------ Extracted material ------

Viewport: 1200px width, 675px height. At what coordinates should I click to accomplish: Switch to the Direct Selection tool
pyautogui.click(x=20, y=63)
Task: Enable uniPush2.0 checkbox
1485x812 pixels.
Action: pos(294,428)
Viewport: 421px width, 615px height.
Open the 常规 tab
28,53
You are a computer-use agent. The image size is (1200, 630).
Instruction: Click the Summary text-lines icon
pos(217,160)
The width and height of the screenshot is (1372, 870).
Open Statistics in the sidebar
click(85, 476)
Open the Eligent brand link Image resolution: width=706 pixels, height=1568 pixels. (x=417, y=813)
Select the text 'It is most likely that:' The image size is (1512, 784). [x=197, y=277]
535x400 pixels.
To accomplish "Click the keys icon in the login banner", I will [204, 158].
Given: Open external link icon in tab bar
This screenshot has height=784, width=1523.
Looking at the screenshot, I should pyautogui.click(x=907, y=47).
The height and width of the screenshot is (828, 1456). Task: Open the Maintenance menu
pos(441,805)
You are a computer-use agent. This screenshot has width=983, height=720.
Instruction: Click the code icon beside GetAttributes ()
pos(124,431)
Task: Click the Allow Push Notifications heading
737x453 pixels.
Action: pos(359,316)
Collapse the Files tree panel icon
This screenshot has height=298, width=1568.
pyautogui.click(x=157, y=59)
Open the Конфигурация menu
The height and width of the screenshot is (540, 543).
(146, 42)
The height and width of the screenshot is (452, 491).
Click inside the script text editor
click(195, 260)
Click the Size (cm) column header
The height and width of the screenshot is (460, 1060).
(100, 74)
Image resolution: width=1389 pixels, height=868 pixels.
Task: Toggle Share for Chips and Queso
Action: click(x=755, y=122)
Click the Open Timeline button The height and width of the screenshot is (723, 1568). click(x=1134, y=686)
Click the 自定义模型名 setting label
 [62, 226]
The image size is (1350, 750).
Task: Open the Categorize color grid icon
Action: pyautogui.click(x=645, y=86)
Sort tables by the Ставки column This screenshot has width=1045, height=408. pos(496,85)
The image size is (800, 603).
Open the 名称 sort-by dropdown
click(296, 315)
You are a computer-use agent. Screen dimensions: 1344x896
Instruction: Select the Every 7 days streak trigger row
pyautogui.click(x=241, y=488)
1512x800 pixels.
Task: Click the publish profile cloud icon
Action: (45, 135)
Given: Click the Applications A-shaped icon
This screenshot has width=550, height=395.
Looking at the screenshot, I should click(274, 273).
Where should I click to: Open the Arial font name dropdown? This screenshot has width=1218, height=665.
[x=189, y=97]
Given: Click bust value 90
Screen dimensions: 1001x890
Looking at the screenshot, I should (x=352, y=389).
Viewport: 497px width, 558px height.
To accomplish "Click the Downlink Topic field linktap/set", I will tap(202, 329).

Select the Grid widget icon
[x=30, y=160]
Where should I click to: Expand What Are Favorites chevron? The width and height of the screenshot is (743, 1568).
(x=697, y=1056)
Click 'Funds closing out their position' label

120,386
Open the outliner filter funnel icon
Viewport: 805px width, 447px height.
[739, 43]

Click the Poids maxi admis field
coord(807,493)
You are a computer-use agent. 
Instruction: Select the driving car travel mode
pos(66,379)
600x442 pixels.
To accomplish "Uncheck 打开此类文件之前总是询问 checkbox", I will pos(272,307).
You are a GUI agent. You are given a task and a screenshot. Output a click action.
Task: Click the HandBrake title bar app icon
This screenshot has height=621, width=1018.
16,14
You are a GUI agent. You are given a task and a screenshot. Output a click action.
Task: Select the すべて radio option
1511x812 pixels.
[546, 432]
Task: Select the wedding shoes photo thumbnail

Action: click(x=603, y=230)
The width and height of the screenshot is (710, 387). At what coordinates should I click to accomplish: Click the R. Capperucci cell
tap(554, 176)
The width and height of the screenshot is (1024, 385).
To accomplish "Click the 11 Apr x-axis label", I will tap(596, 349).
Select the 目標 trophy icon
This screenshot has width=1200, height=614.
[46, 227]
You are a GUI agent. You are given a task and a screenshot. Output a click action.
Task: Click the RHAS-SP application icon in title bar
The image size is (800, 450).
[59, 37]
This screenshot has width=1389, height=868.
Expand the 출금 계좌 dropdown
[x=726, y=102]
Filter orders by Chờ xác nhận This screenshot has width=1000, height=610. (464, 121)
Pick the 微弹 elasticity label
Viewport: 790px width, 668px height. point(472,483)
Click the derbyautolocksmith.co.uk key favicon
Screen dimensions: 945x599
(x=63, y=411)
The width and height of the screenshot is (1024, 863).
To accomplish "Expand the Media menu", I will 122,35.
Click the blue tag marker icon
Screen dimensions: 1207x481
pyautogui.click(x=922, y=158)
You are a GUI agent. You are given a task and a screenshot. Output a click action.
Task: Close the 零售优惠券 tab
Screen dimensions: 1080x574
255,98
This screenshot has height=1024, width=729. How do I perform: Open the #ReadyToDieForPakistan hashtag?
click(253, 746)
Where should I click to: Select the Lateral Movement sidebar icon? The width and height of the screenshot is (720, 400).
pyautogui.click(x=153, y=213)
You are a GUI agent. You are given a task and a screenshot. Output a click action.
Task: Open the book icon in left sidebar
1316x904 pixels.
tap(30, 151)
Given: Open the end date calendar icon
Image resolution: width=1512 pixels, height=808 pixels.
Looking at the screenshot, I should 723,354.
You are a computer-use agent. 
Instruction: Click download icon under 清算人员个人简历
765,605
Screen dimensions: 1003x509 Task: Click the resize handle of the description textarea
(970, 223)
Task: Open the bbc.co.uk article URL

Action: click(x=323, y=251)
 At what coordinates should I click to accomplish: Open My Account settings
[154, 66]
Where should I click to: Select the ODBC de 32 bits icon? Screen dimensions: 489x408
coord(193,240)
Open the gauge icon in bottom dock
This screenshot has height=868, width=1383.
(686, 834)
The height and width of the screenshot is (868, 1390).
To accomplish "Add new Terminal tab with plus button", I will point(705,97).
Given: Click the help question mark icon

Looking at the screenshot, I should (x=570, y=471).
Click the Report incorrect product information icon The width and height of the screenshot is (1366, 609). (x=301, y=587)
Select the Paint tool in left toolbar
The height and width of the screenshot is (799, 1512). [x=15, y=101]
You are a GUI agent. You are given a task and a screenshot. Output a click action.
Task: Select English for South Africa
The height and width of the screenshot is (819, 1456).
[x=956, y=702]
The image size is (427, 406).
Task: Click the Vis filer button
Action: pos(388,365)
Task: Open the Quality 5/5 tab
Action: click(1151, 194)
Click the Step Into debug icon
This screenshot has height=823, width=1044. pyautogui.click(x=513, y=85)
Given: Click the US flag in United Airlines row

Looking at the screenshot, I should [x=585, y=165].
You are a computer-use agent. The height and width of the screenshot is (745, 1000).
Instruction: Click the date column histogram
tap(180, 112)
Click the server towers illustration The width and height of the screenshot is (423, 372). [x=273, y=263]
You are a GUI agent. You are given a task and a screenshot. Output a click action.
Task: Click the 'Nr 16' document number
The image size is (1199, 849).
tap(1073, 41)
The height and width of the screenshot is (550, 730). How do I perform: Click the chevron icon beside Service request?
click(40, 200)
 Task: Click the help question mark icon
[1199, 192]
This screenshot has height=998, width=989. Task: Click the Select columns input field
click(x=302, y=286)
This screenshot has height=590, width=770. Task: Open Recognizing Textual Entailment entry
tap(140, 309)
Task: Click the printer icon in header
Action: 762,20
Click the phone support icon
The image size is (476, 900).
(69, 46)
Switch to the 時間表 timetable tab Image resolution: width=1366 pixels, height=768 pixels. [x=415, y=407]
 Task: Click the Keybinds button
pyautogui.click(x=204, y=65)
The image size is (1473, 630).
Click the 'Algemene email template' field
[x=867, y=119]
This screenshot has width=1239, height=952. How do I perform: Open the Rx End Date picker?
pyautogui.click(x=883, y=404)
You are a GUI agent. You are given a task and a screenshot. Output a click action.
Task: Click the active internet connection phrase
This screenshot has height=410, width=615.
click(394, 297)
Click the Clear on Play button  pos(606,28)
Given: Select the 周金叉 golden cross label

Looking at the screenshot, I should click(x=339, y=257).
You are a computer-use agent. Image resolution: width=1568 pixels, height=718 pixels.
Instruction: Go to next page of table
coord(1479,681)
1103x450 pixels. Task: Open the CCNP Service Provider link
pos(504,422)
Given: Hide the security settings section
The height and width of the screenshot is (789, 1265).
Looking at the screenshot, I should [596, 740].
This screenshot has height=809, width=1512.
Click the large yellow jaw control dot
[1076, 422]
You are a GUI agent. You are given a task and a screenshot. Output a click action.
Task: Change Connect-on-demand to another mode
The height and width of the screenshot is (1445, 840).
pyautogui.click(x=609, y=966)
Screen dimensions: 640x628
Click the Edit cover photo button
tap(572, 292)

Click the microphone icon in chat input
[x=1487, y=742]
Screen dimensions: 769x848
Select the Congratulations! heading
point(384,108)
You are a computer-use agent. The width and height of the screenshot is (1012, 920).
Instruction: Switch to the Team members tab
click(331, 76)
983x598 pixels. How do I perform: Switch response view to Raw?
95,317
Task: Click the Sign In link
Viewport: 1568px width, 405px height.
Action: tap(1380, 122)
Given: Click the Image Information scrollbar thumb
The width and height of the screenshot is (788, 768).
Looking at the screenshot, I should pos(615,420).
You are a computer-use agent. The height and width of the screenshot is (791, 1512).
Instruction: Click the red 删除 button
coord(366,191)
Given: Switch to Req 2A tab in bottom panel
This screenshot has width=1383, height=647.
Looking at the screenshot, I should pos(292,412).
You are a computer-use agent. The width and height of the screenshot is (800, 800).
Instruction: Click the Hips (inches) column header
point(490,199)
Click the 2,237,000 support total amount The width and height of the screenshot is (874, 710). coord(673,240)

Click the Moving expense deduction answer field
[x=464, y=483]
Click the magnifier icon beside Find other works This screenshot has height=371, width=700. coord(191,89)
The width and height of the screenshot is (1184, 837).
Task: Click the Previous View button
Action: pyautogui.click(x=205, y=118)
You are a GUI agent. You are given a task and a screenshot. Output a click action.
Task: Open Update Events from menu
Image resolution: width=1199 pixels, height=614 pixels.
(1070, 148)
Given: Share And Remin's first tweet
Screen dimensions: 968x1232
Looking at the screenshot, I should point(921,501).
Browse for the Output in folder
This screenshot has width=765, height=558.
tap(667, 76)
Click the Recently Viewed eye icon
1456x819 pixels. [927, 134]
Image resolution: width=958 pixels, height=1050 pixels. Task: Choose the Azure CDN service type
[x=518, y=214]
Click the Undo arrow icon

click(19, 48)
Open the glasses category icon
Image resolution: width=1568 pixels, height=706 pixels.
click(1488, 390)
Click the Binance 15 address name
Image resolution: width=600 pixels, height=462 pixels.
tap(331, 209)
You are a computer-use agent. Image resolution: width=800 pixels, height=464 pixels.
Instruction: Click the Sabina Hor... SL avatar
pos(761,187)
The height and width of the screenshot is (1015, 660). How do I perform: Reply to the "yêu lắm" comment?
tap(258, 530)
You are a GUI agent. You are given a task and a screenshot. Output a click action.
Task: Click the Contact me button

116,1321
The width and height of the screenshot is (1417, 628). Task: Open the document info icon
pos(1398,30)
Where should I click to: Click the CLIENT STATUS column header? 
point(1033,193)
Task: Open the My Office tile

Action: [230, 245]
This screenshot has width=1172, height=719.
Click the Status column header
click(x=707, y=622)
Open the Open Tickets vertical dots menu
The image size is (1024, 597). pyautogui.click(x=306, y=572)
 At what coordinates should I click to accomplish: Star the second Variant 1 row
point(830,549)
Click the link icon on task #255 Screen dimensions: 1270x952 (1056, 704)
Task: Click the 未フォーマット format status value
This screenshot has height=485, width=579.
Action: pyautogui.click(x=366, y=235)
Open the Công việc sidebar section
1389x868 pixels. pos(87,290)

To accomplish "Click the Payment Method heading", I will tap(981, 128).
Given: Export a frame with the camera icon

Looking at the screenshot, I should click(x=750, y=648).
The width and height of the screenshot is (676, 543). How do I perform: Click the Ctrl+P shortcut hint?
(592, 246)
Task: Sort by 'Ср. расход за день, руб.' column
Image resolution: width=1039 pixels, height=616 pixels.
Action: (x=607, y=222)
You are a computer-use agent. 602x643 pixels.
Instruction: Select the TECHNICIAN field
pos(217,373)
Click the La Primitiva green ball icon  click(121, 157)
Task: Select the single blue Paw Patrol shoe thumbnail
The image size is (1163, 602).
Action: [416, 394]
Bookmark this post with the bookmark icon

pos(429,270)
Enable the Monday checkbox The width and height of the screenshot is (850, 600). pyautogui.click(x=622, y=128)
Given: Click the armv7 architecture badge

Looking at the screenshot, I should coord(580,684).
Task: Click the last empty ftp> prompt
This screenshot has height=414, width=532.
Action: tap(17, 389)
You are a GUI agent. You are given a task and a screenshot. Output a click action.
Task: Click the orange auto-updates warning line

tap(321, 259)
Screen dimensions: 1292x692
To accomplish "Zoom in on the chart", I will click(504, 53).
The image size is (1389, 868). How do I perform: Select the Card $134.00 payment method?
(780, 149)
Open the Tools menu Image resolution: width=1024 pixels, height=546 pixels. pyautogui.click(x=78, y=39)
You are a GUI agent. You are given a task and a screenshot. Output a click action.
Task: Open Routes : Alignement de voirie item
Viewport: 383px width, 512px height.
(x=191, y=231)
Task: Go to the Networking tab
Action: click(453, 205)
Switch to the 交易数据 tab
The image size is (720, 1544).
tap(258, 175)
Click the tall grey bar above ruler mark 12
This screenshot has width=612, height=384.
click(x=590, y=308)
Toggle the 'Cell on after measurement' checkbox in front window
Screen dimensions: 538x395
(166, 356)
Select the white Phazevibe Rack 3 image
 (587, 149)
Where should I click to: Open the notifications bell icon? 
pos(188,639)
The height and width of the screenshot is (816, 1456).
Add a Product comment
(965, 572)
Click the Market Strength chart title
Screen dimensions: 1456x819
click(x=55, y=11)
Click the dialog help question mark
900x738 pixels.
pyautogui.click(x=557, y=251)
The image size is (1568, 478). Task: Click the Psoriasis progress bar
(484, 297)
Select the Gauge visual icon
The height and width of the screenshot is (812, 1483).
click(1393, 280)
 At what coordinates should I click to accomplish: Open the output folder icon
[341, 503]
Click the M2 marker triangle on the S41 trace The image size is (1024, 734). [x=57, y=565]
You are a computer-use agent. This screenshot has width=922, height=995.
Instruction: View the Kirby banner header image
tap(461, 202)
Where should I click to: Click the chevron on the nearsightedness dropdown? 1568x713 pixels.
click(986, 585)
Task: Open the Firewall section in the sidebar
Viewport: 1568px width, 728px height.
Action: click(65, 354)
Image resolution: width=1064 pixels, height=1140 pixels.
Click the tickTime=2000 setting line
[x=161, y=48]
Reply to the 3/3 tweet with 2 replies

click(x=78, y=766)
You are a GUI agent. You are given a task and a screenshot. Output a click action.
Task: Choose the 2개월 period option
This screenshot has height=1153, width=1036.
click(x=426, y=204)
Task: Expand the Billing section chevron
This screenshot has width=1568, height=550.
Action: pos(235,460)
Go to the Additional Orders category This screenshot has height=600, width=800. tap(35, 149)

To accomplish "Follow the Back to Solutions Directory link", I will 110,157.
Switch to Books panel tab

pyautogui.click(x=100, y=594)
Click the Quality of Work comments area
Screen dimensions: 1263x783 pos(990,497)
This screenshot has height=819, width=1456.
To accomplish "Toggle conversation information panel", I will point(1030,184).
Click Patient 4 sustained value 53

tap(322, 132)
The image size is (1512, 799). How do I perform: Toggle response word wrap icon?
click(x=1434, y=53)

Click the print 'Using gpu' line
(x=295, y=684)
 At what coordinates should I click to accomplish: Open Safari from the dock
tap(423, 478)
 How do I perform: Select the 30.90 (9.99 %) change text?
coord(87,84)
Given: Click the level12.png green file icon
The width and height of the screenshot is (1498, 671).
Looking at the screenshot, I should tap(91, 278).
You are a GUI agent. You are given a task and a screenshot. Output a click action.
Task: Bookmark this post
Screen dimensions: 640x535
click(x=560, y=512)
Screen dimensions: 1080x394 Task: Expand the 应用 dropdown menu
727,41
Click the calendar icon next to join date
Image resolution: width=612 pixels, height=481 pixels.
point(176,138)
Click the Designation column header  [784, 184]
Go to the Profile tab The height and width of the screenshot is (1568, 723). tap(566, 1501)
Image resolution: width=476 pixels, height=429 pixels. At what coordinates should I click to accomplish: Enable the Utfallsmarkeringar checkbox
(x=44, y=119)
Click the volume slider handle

------

Convert the entries above, from the first line through the line containing "will [204, 158].", into a Markdown table with the columns Row and Entry. Put a row number in the first column and the line in the second, and leave out blank lines.

| Row | Entry |
|---|---|
| 1 | Viewport: 1200px width, 675px height. At what coordinates should I click to accomplish: Switch to the Direct Selection tool |
| 2 | pyautogui.click(x=20, y=63) |
| 3 | Task: Enable uniPush2.0 checkbox |
| 4 | 1485x812 pixels. |
| 5 | Action: pos(294,428) |
| 6 | Viewport: 421px width, 615px height. |
| 7 | Open the 常规 tab |
| 8 | 28,53 |
| 9 | You are a computer-use agent. The image size is (1200, 630). |
| 10 | Instruction: Click the Summary text-lines icon |
| 11 | pos(217,160) |
| 12 | The width and height of the screenshot is (1372, 870). |
| 13 | Open Statistics in the sidebar |
| 14 | click(85, 476) |
| 15 | Open the Eligent brand link Image resolution: width=706 pixels, height=1568 pixels. (x=417, y=813) |
| 16 | Select the text 'It is most likely that:' The image size is (1512, 784). [x=197, y=277] |
| 17 | 535x400 pixels. |
| 18 | To accomplish "Click the keys icon in the login banner", I will [204, 158]. |